I was in the Pahrump Valley.  Pahrump was where I would leave Nevada and enter California, the final State on the journey.  That morning, though, my head hurt from the Tuaca whisky, my stomach rumbled and I didn't feel at all good.

As I walked on the hung-over feeling slowly passed and as night fell the lights of Pahrump City showed up ahead.

At Pahrump I gave interviews to the 'Pahrump City Times' and 'Death Valley Gazette' newspapers.  All was well.  The temperature was now in the eighties, as the wintery spell was over and I had dropped to an elevation of around 2,000 feet.

It was Saturday, 11th February and I wore a 'Mountain Springs Bar' baseball cap, sunglasses, a bandana over the back of my neck, a Nathan Adelson Hospice T-shirt and a pair of shorts.  On my feet was a pair of Nike running shoes that a local store had given me.  My other shoes had just about fallen apart and had been binned.

Just a month ago I'd been 7,500 feet up and the temperature had been minus 29.  Ahead was Death Valley, where I would descend to 280 feet below sea level.  In summer the temperature could go as high as 120 degrees Fahrenheit.  You could fry eggs on the rocks, or so the story went, but now, before spring came, the temperature should only be in the eighties or nineties.

My two-pint container of water was full and the sun was bright and warm.  After the hangover of the day before I felt much better.  The walking was flat and easy.  At Death Valley Junction my mileage would be 4,393.  Death Valley, The Sierras, Yosemite and San Francisco: all would come in the next 600 miles.  In a month I could be done, if I could get through The Sierras.  If I couldn't, it would mean a detour of another three or four hundred miles.  Somehow I had to get over the mountains.

Darkness fell as I walked on.  I was on the Bella Vista Highway, which started off as tarmac, but ended up as loose gravel as I pushed deeper into the desert.  I tried to tune to a local radio station.  For a second I got a blast of The Doors' 'Break on Through to the Other Side'.  Static drowned it out; then I managed to pick up The Eagles singing 'Hotel California'.  The words came to 'you can check out any time you like, but you can never leave', when the sound subsided into a hissing.  I figured I must have reached California.

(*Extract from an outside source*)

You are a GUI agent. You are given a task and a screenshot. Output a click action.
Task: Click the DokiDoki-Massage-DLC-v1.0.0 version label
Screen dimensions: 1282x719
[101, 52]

Far off to my right the lights of Amargosa Valley twinkled.  That was the nearest town.  The valley I followed was flat-bottomed and formed the bed of the Amargosa River... that was when there was any water in it.  Usually as dry as a bone, it only ran once in a blue moon, when heavy rains came.  Virtually all the  rain fell on The Sierras, with hardly any reaching the soil of this part of the arid South-West.  It felt like a land where life had forgotten to begin.

The road was now just a trail of dust and loose gravel.  In the dark of night a fork in the rough trail came up.  I had been told to stay to the left.  I took the dusty left fork and the track became smaller still.  It looked like very few people came this way.